* _Saved data entries_

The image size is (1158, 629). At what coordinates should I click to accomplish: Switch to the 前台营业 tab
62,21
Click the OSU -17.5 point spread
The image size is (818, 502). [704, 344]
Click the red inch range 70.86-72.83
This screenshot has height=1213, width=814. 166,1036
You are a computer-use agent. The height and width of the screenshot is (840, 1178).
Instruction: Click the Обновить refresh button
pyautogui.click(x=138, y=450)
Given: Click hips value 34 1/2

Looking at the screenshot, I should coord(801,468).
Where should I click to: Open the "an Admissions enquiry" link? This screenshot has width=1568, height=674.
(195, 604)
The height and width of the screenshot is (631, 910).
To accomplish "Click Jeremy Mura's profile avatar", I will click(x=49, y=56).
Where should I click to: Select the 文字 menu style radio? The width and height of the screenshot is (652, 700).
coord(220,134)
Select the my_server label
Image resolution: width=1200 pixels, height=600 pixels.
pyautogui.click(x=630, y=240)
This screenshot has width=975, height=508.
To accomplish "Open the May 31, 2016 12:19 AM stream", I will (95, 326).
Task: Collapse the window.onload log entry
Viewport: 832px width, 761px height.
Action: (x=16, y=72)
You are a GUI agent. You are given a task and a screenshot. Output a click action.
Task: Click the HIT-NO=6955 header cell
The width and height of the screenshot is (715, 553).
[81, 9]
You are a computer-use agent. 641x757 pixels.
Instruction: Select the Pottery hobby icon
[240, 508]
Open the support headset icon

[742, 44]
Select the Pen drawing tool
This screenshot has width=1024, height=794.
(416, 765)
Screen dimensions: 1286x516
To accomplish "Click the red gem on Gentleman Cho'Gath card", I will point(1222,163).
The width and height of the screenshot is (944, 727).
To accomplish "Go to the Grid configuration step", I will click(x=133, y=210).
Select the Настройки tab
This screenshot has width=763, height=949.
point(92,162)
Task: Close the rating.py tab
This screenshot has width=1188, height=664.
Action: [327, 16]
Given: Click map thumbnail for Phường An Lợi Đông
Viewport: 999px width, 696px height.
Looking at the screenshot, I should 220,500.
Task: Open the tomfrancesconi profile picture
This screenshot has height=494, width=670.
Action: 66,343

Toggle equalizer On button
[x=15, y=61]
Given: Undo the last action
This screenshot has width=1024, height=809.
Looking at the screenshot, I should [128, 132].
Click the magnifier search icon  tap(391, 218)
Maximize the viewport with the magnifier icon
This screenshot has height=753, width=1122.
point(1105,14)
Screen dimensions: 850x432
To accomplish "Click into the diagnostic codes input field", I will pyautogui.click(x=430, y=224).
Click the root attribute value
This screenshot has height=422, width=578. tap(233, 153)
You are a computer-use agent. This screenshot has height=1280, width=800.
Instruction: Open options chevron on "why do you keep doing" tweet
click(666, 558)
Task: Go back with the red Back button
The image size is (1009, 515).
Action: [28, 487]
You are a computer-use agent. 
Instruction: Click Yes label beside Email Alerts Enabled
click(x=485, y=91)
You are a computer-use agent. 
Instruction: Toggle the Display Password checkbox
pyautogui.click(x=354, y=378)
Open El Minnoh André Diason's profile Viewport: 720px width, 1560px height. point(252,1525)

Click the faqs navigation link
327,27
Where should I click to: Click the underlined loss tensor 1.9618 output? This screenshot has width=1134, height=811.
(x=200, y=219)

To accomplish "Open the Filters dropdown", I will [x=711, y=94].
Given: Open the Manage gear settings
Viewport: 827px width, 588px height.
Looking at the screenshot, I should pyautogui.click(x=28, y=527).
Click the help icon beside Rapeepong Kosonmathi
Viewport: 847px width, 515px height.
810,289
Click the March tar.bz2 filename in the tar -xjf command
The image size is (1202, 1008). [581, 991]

* _Exercise prompt_
An exact repeat of all the records is required.

* _Exercise response_
The image size is (1158, 629). At what coordinates should I click to accomplish: Switch to the 前台营业 tab
62,21
Click the OSU -17.5 point spread
The image size is (818, 502). [704, 344]
Click the red inch range 70.86-72.83
This screenshot has height=1213, width=814. 166,1036
You are a computer-use agent. The height and width of the screenshot is (840, 1178).
Instruction: Click the Обновить refresh button
pyautogui.click(x=138, y=450)
Given: Click hips value 34 1/2

Looking at the screenshot, I should coord(801,468).
Where should I click to: Open the "an Admissions enquiry" link? This screenshot has width=1568, height=674.
(195, 604)
The height and width of the screenshot is (631, 910).
To accomplish "Click Jeremy Mura's profile avatar", I will click(x=49, y=56).
Where should I click to: Select the 文字 menu style radio? The width and height of the screenshot is (652, 700).
coord(220,134)
Select the my_server label
Image resolution: width=1200 pixels, height=600 pixels.
pyautogui.click(x=630, y=240)
This screenshot has width=975, height=508.
To accomplish "Open the May 31, 2016 12:19 AM stream", I will (95, 326).
Task: Collapse the window.onload log entry
Viewport: 832px width, 761px height.
Action: (x=16, y=72)
You are a GUI agent. You are given a task and a screenshot. Output a click action.
Task: Click the HIT-NO=6955 header cell
The width and height of the screenshot is (715, 553).
[81, 9]
You are a computer-use agent. 641x757 pixels.
Instruction: Select the Pottery hobby icon
[240, 508]
Open the support headset icon

[742, 44]
Select the Pen drawing tool
This screenshot has width=1024, height=794.
(416, 765)
Screen dimensions: 1286x516
To accomplish "Click the red gem on Gentleman Cho'Gath card", I will point(1222,163).
The width and height of the screenshot is (944, 727).
To accomplish "Go to the Grid configuration step", I will click(x=133, y=210).
Select the Настройки tab
This screenshot has width=763, height=949.
point(92,162)
Task: Close the rating.py tab
This screenshot has width=1188, height=664.
Action: [327, 16]
Given: Click map thumbnail for Phường An Lợi Đông
Viewport: 999px width, 696px height.
Looking at the screenshot, I should 220,500.
Task: Open the tomfrancesconi profile picture
This screenshot has height=494, width=670.
Action: 66,343

Toggle equalizer On button
[x=15, y=61]
Given: Undo the last action
This screenshot has width=1024, height=809.
Looking at the screenshot, I should [128, 132].
Click the magnifier search icon  tap(391, 218)
Maximize the viewport with the magnifier icon
This screenshot has height=753, width=1122.
point(1105,14)
Screen dimensions: 850x432
To accomplish "Click into the diagnostic codes input field", I will pyautogui.click(x=430, y=224).
Click the root attribute value
This screenshot has height=422, width=578. tap(233, 153)
You are a computer-use agent. This screenshot has height=1280, width=800.
Instruction: Open options chevron on "why do you keep doing" tweet
click(666, 558)
Task: Go back with the red Back button
The image size is (1009, 515).
Action: [28, 487]
You are a computer-use agent. 
Instruction: Click Yes label beside Email Alerts Enabled
click(x=485, y=91)
You are a computer-use agent. 
Instruction: Toggle the Display Password checkbox
pyautogui.click(x=354, y=378)
Open El Minnoh André Diason's profile Viewport: 720px width, 1560px height. point(252,1525)

Click the faqs navigation link
327,27
Where should I click to: Click the underlined loss tensor 1.9618 output? This screenshot has width=1134, height=811.
(x=200, y=219)

To accomplish "Open the Filters dropdown", I will [x=711, y=94].
Given: Open the Manage gear settings
Viewport: 827px width, 588px height.
Looking at the screenshot, I should pyautogui.click(x=28, y=527).
Click the help icon beside Rapeepong Kosonmathi
Viewport: 847px width, 515px height.
810,289
Click the March tar.bz2 filename in the tar -xjf command
The image size is (1202, 1008). [581, 991]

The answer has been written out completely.